Set exercise. Render the stretch from the line containing "has height=500, width=800." through the line containing "[x=404, y=1967]", both included, as a Markdown table with the columns Row and Line. Give each nonblank line its own numbered row and leave out blank lines.

Record list.
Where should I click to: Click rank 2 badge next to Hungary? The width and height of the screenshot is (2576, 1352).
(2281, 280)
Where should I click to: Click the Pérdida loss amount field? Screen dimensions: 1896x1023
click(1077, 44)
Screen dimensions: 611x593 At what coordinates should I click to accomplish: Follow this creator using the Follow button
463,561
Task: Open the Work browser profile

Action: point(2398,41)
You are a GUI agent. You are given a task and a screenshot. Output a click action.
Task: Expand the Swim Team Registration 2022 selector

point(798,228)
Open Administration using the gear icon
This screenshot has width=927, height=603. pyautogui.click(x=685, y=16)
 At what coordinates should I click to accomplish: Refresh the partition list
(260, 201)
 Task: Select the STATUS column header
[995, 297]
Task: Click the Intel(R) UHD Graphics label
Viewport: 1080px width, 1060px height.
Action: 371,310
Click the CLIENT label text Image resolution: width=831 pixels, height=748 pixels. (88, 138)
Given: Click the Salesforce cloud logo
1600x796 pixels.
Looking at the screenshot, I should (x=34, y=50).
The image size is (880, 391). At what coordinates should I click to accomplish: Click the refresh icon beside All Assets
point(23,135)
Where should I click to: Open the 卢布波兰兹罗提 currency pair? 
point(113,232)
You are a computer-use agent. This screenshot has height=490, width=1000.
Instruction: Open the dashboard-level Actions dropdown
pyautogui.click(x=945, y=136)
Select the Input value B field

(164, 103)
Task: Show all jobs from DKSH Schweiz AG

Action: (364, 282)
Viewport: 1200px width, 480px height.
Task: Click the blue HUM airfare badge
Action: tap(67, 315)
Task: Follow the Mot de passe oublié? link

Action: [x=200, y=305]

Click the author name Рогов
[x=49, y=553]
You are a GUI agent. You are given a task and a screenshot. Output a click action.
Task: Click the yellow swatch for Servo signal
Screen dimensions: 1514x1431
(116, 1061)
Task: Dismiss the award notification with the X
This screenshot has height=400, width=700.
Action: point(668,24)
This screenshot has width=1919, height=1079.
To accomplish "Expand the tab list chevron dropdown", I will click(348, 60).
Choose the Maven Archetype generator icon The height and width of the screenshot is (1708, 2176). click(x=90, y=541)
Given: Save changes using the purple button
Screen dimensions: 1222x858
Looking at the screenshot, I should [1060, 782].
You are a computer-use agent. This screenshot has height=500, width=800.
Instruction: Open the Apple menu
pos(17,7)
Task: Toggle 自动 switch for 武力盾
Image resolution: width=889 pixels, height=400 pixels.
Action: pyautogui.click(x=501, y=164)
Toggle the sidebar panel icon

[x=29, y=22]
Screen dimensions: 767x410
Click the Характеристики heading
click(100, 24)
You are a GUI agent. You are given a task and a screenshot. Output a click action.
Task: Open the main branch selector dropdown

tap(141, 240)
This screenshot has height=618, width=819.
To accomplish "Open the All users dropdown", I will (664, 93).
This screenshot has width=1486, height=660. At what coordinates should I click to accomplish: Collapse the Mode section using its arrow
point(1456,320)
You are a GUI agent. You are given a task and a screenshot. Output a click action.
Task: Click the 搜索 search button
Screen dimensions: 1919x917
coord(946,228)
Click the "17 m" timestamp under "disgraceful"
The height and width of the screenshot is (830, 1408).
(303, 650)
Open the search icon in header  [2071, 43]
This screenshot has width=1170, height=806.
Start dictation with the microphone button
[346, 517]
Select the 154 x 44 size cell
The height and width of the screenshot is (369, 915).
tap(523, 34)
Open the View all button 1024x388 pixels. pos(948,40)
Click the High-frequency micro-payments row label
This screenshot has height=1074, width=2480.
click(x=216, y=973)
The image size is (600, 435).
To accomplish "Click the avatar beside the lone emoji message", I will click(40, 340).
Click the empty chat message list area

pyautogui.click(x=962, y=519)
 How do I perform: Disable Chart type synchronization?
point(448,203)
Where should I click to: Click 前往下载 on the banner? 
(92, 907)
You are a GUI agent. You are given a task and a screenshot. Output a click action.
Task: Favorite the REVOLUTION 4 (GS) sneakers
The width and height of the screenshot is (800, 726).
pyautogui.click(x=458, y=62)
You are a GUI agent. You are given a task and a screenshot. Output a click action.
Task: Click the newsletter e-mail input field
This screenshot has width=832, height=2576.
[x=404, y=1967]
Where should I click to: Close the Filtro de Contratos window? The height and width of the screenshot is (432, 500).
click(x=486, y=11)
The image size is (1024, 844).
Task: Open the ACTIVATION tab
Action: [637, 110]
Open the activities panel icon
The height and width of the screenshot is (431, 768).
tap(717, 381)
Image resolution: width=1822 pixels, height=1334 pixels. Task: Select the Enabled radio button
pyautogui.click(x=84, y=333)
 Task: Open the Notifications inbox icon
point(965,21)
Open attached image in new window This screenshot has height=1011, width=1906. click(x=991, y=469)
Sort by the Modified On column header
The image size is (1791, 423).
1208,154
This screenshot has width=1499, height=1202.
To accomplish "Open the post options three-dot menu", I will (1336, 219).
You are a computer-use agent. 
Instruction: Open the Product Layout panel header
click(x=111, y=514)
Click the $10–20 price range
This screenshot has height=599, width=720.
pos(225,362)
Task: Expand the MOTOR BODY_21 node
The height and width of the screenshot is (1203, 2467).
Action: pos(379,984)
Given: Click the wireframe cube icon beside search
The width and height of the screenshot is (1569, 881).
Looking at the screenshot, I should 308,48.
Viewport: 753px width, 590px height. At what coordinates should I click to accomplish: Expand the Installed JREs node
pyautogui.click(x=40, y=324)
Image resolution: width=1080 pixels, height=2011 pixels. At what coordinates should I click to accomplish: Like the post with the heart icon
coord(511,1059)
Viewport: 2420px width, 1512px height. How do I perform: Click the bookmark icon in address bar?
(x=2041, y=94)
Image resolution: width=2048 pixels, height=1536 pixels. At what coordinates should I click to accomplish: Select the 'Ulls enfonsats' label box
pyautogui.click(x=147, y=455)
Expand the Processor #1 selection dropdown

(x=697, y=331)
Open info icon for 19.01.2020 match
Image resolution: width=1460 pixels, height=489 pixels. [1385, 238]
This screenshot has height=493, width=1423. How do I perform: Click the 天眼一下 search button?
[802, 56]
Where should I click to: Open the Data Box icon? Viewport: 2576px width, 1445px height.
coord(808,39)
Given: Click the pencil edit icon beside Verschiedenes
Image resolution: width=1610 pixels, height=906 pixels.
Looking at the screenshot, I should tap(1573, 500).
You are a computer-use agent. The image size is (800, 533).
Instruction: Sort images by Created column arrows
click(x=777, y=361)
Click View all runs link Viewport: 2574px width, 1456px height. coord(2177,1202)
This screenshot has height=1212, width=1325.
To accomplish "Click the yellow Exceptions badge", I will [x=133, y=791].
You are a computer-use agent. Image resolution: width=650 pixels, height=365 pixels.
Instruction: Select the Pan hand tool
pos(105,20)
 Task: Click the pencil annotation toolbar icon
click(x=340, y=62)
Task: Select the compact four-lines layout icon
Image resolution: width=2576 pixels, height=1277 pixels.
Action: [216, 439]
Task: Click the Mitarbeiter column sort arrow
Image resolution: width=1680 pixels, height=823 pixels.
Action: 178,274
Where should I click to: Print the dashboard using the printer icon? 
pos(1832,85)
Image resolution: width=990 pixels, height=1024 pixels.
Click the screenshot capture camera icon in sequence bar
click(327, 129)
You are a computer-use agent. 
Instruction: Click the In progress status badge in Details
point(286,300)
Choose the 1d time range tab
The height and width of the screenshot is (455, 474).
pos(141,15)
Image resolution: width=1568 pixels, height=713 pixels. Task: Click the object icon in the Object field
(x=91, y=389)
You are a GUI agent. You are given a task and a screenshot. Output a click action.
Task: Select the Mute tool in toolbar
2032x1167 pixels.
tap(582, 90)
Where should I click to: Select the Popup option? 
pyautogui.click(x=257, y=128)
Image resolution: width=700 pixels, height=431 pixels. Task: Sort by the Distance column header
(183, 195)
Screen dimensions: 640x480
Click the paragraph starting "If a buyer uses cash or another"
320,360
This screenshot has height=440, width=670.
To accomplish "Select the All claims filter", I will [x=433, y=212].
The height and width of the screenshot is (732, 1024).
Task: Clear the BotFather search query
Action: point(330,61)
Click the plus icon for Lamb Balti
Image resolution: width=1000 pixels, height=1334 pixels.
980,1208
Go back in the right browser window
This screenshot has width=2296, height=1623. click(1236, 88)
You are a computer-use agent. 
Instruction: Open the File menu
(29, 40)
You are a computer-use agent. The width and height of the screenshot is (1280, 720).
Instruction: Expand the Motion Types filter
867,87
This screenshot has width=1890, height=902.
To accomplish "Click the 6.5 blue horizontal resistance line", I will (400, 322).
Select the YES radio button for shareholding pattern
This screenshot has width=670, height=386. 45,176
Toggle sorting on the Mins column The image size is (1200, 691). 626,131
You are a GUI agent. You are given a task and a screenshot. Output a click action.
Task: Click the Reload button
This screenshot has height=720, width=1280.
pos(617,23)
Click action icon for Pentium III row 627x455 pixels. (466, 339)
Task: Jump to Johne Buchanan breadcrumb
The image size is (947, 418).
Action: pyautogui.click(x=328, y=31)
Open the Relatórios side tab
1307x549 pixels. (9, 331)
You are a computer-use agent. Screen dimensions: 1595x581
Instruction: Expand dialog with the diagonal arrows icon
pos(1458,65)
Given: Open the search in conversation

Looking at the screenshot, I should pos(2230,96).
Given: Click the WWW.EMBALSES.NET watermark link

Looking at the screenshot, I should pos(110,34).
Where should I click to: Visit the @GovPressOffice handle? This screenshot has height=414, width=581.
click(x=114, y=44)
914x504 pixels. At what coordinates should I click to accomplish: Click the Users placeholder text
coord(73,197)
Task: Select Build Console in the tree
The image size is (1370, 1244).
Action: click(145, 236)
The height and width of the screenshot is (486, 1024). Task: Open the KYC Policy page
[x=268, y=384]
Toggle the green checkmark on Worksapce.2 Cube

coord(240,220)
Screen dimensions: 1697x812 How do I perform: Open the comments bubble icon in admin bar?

Expected answer.
| Row | Line |
|---|---|
| 1 | You are a computer-use agent. This screenshot has height=500, width=800. |
| 2 | Instruction: Open the Apple menu |
| 3 | pos(17,7) |
| 4 | Task: Toggle 自动 switch for 武力盾 |
| 5 | Image resolution: width=889 pixels, height=400 pixels. |
| 6 | Action: pyautogui.click(x=501, y=164) |
| 7 | Toggle the sidebar panel icon |
| 8 | [x=29, y=22] |
| 9 | Screen dimensions: 767x410 |
| 10 | Click the Характеристики heading |
| 11 | click(100, 24) |
| 12 | You are a GUI agent. You are given a task and a screenshot. Output a click action. |
| 13 | Task: Open the main branch selector dropdown |
| 14 | tap(141, 240) |
| 15 | This screenshot has height=618, width=819. |
| 16 | To accomplish "Open the All users dropdown", I will (664, 93). |
| 17 | This screenshot has width=1486, height=660. At what coordinates should I click to accomplish: Collapse the Mode section using its arrow |
| 18 | point(1456,320) |
| 19 | You are a GUI agent. You are given a task and a screenshot. Output a click action. |
| 20 | Task: Click the 搜索 search button |
| 21 | Screen dimensions: 1919x917 |
| 22 | coord(946,228) |
| 23 | Click the "17 m" timestamp under "disgraceful" |
| 24 | The height and width of the screenshot is (830, 1408). |
| 25 | (303, 650) |
| 26 | Open the search icon in header  [2071, 43] |
| 27 | This screenshot has width=1170, height=806. |
| 28 | Start dictation with the microphone button |
| 29 | [346, 517] |
| 30 | Select the 154 x 44 size cell |
| 31 | The height and width of the screenshot is (369, 915). |
| 32 | tap(523, 34) |
| 33 | Open the View all button 1024x388 pixels. pos(948,40) |
| 34 | Click the High-frequency micro-payments row label |
| 35 | This screenshot has height=1074, width=2480. |
| 36 | click(x=216, y=973) |
| 37 | The image size is (600, 435). |
| 38 | To accomplish "Click the avatar beside the lone emoji message", I will click(40, 340). |
| 39 | Click the empty chat message list area |
| 40 | pyautogui.click(x=962, y=519) |
| 41 |  How do I perform: Disable Chart type synchronization? |
| 42 | point(448,203) |
| 43 | Where should I click to: Click 前往下载 on the banner?  |
| 44 | (92, 907) |
| 45 | You are a GUI agent. You are given a task and a screenshot. Output a click action. |
| 46 | Task: Favorite the REVOLUTION 4 (GS) sneakers |
| 47 | The width and height of the screenshot is (800, 726). |
| 48 | pyautogui.click(x=458, y=62) |
| 49 | You are a GUI agent. You are given a task and a screenshot. Output a click action. |
| 50 | Task: Click the newsletter e-mail input field |
| 51 | This screenshot has width=832, height=2576. |
| 52 | [x=404, y=1967] |